TEXT SEGMENT
⁂
Skip to content

global/vision-analyze

Vision analysis workflow — image understanding via Moondream (local) or Gemini (cloud).

Category: global
Source: workflows/ai/vision.py

FieldTypeDefaultDescription
image_pathstringrequiredPath to the image file to analyze.
regenerateobjectWhen set, this run is a regeneration. Workflows may read direction / keep / extra_instructions to modulate prompts; the engine persists parent_run_id and parent_variant_index as run lineage columns.
variantsinteger1Number of independent variant executions (1–10). When > 1, the engine runs the workflow N times with different sampling, producing N outputs.
vision_operationsstring[]["caption", "tags"]Operations to perform. Options: ‘caption’, ‘tags’, ‘detect:<object>’, ‘query:<question>’. Example: [‘caption’, ‘tags’, ‘detect:person’]
vision_questionobjectShorthand for a single visual QA question. Equivalent to adding ‘query:<question>’ to operations.
FieldTypeDefaultDescription
answersobject[]Visual QA answers: [{question, answer}].
captionobjectScene description / caption of the image.
detectionsobject[]Object detections with bounding boxes (local Moondream only).
kindobjectVariant card shape: video / carousel / image / text. Surfaced on the per-variant entry of the run-output API and used by gallery UIs to pick the right layout.
model_usedstring""Vision model that was used for analysis.
tagsstring[]Searchable tags extracted from the image.
analyze_image → format_vision_output
TaskDescription
analyze_imageAnalyze an image using the configured vision model.
format_vision_outputExtract vision results into top-level output fields.

Save the YAML below as my-run.yaml, edit the values, and run with the CLI or POST it to the API. Required fields are uncommented; optional knobs are documented above the input: block — copy any line under input: and uncomment to set.
⁂
WORK REQUEST 1
Condense the paragraph on the vision-analyze workflow page that begins "Save the YAML below" into a short list, keeping its main facts.
WORK REQUEST 2
Pick up the vision-analyze workflow page after its last sentence and carry it on.

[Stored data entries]
⁂
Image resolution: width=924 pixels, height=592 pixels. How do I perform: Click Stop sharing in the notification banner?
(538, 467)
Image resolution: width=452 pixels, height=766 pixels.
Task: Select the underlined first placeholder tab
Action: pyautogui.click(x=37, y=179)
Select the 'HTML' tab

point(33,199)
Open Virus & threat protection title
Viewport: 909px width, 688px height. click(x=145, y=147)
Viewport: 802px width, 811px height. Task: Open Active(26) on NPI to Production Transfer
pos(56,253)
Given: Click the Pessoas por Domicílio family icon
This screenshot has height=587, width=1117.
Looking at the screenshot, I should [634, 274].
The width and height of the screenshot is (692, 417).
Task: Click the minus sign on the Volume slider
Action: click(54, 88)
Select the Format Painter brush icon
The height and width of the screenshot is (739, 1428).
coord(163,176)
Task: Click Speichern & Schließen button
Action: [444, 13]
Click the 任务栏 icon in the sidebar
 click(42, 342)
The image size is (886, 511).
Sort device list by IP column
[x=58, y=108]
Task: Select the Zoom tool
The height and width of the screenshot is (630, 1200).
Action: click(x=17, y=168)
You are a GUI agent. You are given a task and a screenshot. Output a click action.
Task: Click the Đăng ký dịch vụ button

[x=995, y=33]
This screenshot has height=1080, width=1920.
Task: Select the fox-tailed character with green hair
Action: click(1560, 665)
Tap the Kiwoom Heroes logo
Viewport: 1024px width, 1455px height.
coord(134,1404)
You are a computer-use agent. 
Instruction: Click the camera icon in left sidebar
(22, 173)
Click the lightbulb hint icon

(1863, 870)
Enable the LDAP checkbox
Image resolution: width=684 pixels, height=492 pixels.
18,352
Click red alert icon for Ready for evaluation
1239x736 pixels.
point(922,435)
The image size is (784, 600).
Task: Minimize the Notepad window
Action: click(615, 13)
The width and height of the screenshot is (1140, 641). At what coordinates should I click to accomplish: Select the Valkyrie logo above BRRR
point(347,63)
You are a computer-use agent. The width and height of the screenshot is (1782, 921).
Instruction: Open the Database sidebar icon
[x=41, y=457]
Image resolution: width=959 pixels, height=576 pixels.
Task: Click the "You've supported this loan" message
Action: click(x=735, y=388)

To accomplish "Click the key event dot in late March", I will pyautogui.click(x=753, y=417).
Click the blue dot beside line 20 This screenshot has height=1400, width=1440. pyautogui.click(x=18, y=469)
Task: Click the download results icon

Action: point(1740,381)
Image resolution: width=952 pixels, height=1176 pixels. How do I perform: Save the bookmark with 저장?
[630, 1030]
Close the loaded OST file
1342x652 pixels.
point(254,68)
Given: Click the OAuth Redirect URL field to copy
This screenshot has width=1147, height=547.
⁂
EXPECTED OUTPUT 1
- Save the YAML as my-run.yaml and edit its values.
- Run it with the CLI, or POST it to the API.
- Required fields are uncommented.
- Optional knobs are documented above the input: block. To set one, copy its line under input: and uncomment it.

EXPECTED OUTPUT 2
workflow: global/vision-analyze
# Optional fields — copy any line(s) under `input:` and uncomment to set:
# Operations to perform. Options: 'caption', 'tags', 'detect:<object>', 'query:<question>'. Example: ['caption', 'tags', 'detect:person']
# vision_operations: ["caption", "tags"]
#
# Shorthand for a single visual QA question. Equivalent to adding 'query:<question>' to operations.
# vision_question: null
#
input:
# Path to the image file to analyze.
image_path: ""

Run it locally:

Terminal window
fab-workflow --from-file my-run.yaml

Or submit over the wire — the same file is the request body:

Terminal window
curl -X POST 'https://gofabric.dev/v1/workflows/runs?name=global/vision-analyze' \
-H 'Authorization: Bearer fab_xxx' \
-H 'content-type: application/yaml' \
--data-binary @my-run.yaml

Every workflow also accepts the universal WorkflowInput fields — variants (1–10 fan-out) and regenerate (creative-direction hints with run lineage). See Run-specs (YAML / TOML / JSON) for the full top-level shape (metadata, priority, bundle, parent, etc.).